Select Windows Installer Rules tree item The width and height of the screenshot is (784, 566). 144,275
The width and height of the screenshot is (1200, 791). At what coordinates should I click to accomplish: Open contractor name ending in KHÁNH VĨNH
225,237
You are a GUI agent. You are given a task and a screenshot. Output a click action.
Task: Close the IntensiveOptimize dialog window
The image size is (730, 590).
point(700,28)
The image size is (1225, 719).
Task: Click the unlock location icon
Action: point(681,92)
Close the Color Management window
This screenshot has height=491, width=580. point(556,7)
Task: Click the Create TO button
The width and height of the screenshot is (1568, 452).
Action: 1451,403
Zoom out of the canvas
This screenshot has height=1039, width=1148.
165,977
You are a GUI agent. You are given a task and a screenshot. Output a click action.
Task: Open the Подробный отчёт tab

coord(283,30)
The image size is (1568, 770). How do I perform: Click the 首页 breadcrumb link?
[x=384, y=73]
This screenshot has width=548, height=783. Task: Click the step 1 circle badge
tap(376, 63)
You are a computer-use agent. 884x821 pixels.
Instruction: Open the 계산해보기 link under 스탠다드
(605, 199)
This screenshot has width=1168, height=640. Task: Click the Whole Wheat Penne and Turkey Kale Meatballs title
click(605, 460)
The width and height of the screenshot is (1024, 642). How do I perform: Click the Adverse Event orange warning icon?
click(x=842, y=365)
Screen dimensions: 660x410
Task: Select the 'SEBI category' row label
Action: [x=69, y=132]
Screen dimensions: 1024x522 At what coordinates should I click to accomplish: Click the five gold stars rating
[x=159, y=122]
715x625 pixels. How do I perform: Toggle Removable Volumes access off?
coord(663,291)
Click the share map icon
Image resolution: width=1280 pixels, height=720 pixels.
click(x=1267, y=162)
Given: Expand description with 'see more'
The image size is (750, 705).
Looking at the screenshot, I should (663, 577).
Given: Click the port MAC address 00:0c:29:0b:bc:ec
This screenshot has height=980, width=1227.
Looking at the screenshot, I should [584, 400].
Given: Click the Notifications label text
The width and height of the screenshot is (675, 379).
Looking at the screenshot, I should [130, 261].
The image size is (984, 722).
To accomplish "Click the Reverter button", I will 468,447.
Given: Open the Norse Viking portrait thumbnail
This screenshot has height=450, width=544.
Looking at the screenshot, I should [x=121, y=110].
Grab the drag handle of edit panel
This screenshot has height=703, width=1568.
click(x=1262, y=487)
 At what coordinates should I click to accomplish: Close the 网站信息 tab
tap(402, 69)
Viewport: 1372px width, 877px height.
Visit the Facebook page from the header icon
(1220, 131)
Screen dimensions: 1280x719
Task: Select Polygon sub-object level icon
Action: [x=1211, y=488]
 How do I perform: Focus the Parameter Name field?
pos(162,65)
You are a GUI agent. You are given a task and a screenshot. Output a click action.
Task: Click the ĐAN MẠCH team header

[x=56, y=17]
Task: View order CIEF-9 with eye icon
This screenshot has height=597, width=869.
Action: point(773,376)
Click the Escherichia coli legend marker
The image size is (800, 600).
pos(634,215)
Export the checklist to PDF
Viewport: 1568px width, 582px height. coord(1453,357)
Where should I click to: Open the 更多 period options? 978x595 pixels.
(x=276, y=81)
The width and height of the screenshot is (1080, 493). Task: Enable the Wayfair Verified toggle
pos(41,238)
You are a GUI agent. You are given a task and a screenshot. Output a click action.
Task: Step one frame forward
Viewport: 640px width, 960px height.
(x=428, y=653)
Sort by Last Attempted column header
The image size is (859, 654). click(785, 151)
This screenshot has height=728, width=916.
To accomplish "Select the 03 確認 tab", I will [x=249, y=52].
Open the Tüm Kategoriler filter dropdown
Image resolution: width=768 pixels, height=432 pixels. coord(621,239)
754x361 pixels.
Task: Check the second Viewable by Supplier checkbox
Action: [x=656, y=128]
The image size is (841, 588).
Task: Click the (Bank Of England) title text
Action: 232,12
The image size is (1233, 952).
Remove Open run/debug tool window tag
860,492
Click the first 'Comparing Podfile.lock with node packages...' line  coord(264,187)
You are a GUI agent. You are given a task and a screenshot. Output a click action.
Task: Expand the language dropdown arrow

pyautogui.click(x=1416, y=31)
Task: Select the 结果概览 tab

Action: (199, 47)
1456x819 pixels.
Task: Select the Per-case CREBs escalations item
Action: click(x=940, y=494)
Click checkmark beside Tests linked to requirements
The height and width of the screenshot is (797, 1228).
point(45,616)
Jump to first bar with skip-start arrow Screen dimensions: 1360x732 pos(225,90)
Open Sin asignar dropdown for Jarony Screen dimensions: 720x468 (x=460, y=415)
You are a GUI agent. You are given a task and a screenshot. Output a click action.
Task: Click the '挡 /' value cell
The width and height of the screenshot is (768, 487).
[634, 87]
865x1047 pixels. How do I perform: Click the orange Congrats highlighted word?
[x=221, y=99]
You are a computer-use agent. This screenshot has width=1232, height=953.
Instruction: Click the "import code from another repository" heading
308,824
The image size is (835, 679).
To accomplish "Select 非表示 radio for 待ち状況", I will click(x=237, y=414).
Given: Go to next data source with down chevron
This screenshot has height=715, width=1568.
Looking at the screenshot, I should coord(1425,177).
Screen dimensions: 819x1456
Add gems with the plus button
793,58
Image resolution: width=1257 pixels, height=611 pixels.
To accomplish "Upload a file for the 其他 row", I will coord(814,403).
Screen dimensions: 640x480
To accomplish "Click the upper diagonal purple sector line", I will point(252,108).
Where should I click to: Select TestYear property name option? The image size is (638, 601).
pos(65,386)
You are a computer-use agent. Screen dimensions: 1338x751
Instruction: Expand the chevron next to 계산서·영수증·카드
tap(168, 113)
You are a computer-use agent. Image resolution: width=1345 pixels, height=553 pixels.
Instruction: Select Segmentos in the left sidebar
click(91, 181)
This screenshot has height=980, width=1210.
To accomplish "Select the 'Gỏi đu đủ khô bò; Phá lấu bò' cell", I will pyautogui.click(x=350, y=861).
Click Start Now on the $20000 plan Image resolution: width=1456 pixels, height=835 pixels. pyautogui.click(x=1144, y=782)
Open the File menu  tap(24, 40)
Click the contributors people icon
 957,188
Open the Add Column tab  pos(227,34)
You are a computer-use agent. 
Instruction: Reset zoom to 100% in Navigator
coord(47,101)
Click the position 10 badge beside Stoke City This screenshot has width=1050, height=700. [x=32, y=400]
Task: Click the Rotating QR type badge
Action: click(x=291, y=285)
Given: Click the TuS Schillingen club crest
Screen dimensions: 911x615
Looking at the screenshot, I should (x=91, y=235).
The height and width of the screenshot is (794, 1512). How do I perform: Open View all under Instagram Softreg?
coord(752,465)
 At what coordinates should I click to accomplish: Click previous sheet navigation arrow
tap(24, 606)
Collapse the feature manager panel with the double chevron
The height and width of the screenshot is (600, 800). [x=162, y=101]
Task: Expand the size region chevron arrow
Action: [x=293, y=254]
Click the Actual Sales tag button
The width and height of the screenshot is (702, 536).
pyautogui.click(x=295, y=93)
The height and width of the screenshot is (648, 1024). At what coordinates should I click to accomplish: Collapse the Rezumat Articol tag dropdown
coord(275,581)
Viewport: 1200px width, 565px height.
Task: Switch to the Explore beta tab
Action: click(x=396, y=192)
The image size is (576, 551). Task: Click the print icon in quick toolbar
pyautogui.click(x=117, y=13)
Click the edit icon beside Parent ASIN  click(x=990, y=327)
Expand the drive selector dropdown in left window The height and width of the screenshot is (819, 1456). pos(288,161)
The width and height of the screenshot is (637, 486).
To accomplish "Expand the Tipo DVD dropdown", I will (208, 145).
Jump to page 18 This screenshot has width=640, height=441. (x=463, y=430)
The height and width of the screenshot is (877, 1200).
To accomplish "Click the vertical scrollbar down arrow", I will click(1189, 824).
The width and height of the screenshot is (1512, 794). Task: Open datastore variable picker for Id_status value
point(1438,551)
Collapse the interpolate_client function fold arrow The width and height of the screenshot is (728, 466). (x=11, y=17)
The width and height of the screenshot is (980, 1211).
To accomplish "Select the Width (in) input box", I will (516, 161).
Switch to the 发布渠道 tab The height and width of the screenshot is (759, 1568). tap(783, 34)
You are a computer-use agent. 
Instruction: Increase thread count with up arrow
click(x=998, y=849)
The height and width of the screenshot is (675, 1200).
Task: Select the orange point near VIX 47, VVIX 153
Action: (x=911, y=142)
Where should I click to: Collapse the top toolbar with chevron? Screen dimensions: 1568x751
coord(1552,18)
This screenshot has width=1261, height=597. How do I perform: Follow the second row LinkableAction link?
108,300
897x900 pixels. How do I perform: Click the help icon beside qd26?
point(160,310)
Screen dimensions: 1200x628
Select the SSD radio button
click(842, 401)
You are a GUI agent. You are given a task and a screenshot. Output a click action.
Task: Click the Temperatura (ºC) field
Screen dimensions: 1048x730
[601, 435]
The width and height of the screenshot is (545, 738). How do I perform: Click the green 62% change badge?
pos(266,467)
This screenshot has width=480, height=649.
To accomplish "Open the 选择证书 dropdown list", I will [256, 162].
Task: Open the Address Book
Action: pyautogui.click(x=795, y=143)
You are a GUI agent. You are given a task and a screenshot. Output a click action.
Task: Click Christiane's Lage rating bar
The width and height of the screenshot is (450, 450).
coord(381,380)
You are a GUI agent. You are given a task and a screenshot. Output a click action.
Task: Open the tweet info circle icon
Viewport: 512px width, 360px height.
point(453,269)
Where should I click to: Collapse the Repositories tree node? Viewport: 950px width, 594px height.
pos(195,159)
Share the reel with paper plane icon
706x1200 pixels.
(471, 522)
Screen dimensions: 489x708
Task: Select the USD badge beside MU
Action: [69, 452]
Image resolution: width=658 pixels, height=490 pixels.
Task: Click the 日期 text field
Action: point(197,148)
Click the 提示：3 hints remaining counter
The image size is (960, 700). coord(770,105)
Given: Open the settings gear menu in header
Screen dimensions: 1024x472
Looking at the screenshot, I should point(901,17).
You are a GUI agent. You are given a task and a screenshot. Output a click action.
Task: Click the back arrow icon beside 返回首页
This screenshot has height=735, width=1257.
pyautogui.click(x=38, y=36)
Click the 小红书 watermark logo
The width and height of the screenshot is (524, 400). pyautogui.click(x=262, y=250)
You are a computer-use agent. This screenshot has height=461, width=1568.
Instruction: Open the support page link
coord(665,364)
+++++
ACTIVITY
Every line of the listing above that includes "edit" should be copied out.

SOLVED EXERCISE
Grab the drag handle of edit panel
Click the edit icon beside Parent ASIN  click(x=990, y=327)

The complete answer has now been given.